Add a dollop of sauce.
Roll the tortilla and put in a baking dish.
Fill baking dish with rolled tortillas.
Spoon on more sauce and lots of cheese.
Bake until cheese is melted and sauce is bubbling. Tortillas will be crispy on the edges, but don’t let them burn.
Enjoy with sour cream or yogurt.
- Easy to freeze for future meals!
Ingredient Ideas: This is an easy to adapt recipe that absorbs a lot of leftovers.
Start with a bed of greens. Lettuce is preferable, but spinach or other leafy greens would be good too.
- Beans: Refried, black beans, white beans, canned or from scratch
- Chicken, beef, pork, seafood, tofu—most any protein! Toss on some chili powder when you’re cooking to add flavor.
- Crumbled corn chips. Good way to use stale corn chips or tortillas. Toast in the oven and crumble over salad.
- Raw or Sautéed Onions/Peppers/Cabbage (purple or white)
- Diced tomato
- Grated or shredded cheese
- Pepitas (pumpkin seeds) or other roasted seeds or nuts
- Dressing of choice ( I really like homemade ranch).
Take any of the above ingredients and sprinkle them over corn chips and bake in the oven until cheese is melted. Kids especially enjoy making and eating nachos.
This is one of my favorite recipes to make with black beans. I always prefer to make beans from dried, but canned beans are good too.
You can use other beans for this recipe too.
- Purée beans and some of the bean liquid/water with olive oil, a couple garlic cloves (roast the garlic for a different flavor), salt, pepper, and whatever spices/seasonings you have on hand. Chili powder works well. As do cumin, coriander, and oregano.
- A delicious addition I discovered when experimenting one day, is adding a spoonful of tahini, as you would with hummus. Makes any bean purée creamier. You can also stir in a spoonful of sour cream or Crema, which is delicious too.
- Add cheese, diced tomato, salsa, diced peppers (roasted are delicious), chopped sun-dried tomatoes, etc.
- Bake in the oven until cheese is melted
- Serve with tortilla, bread, pita, sliced veggies, or corn chips
White Beans (Garbanzo Beans can be substituted here)
I think white beans are such comfort food.

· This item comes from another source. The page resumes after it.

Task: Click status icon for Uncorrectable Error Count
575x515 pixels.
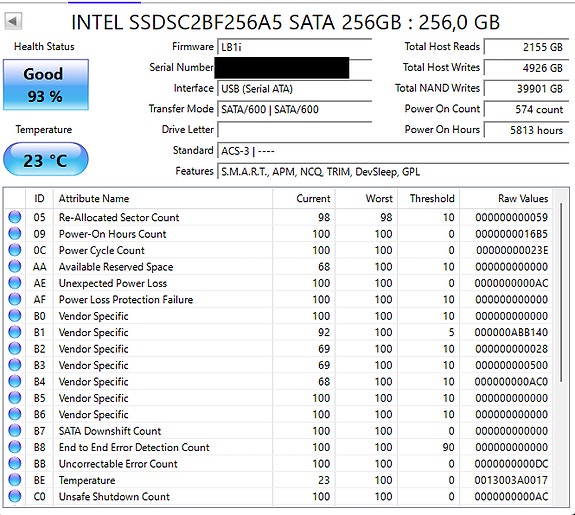Action: tap(15, 464)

They’re hard to get on Isla, but if you have them:
Mix and match with what you have:
- Olive oil
- Tomatoes (fresh, roasted or sun dried)
- Over-easy or hard-boiled egg
Serve with buttered bread or toast.
As the house fills with earthy aromas of cooking beans, I feel the connectedness that cooking this time-honored food brings. A connectedness to the other homes in our global community, where beans are a necessary staple during hard times—during these times.
It’s a way of cooking together, even when we’re apart.